Much could be done to unite us with little or no cost. Charters could voluntarily return as open public schools, and the school district could assure them that they could continue to be independent. More independence could be granted to regular schools. Baker Kurrus' research showed that keeping children together in good schools longer leads to better students, so we could work toward creating more pre-K-through-eighth-grade campuses. The community could solve the east-west high school crisis, avoiding a lawsuit with a special election providing one-time funding to equalize money for Mills and Robinson construction. Doing the Same Old, Same Old begets the Same Old, Same Old results. Is this community satisfied with SO, SO?

Richard Emmel

Little Rock

From the web

In response to the Nov. 16 article about filmmakers documenting the Elaine massacre and its reverberations:

I live in Fayetteville and work with the Lee Street Community Center in Elaine. My first trip was in 1998. I had been going there seven or eight years before I learned about [the massacre] at a film festival at the University of Arkansas.

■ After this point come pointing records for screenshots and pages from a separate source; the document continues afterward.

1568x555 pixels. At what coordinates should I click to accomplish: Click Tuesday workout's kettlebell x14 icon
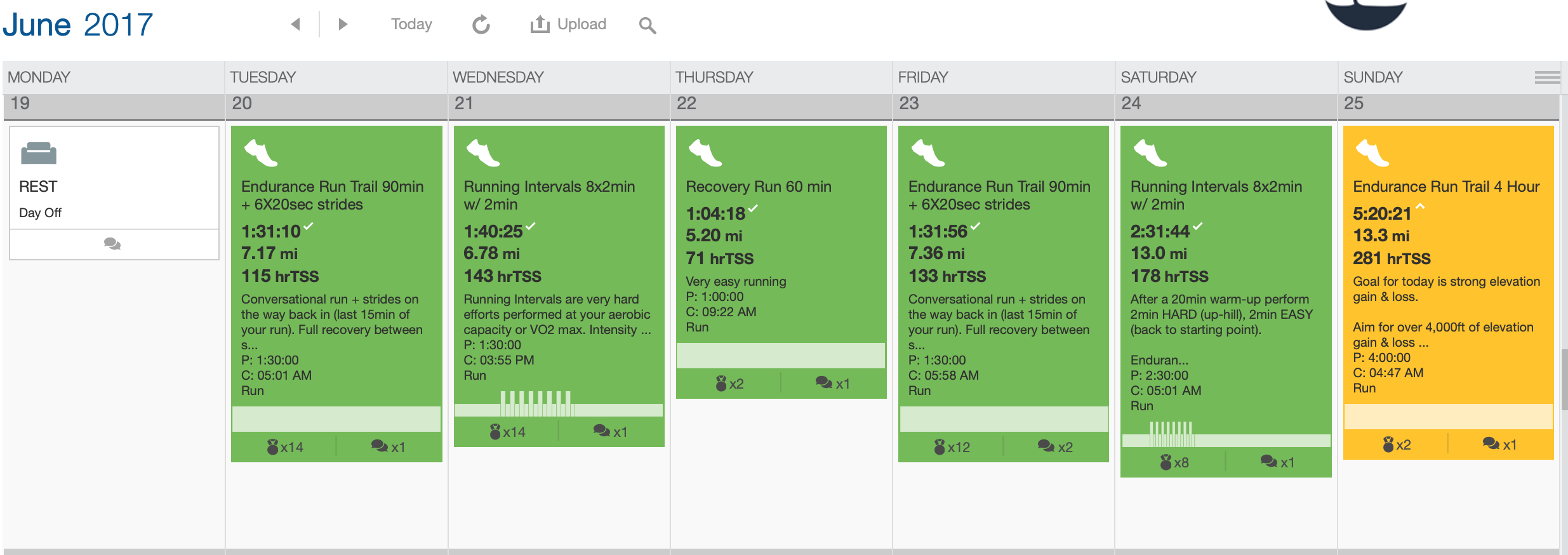click(x=285, y=447)
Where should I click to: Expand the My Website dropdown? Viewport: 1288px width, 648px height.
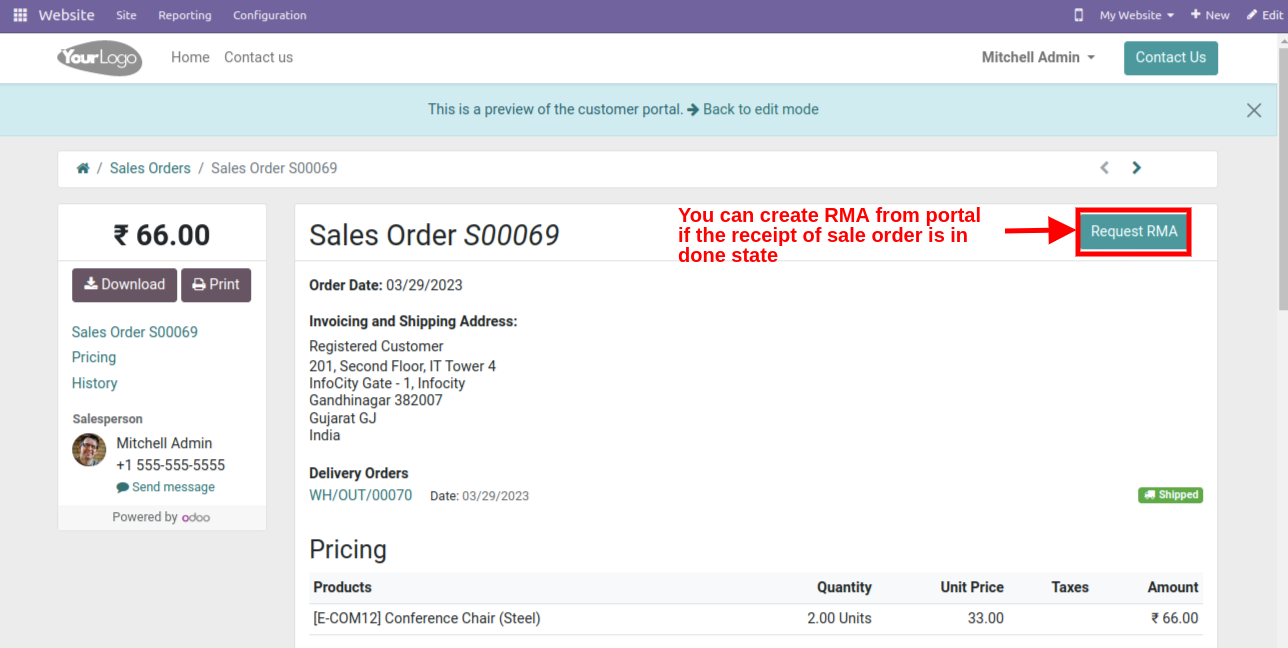(1136, 15)

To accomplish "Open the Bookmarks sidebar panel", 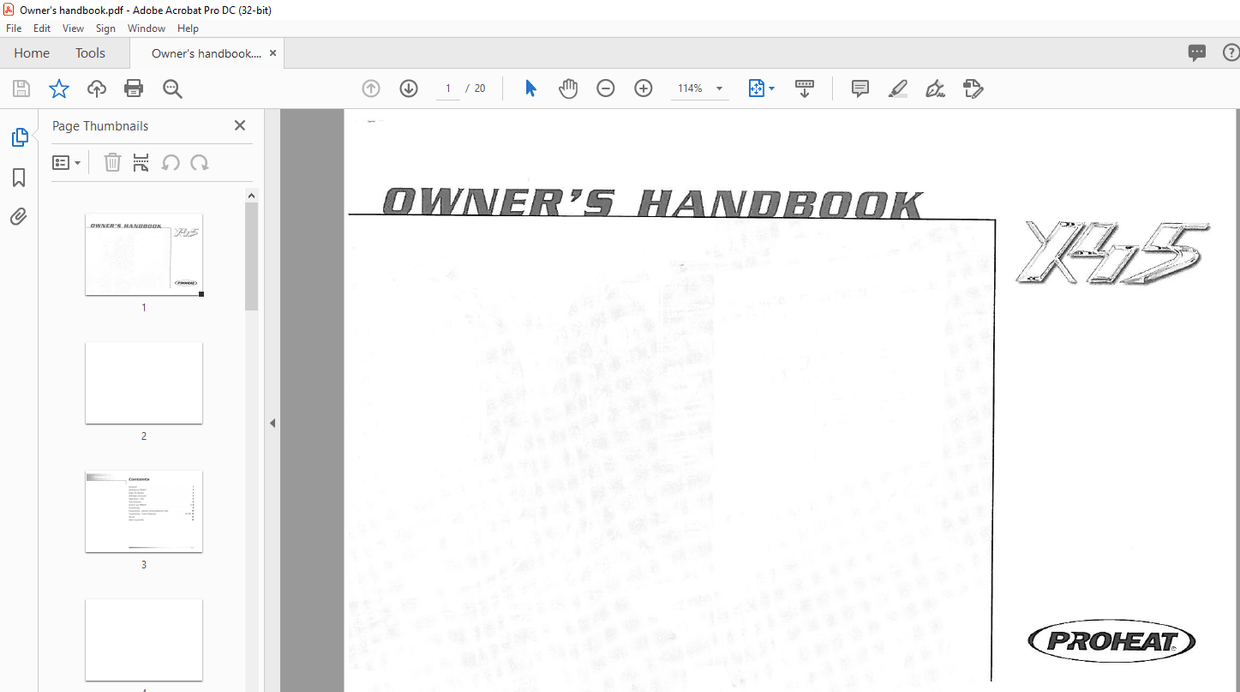I will 18,177.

Our nonprofit chairman is George Andrew Gibson, who grew up in Elaine and wanted to do something for the children. Our building is located near the low-income apartments. When we park in the grass at the center, children start showing up. The school closed 10 years ago, and they need something to do. Last year we opened Turning Point Park on Main Street. Our theme is "Recognizing the Past with Hope for the Future, 1919 to 2019 and Beyond." The legal proceedings following the massacre led to a Supreme Court decision that redefined the 14th Amendment to give due process to ALL citizens. I have written a children's book to teach about this on an elementary level. We need to start teaching appropriate parts early and build on it. There are so many significant details to this history.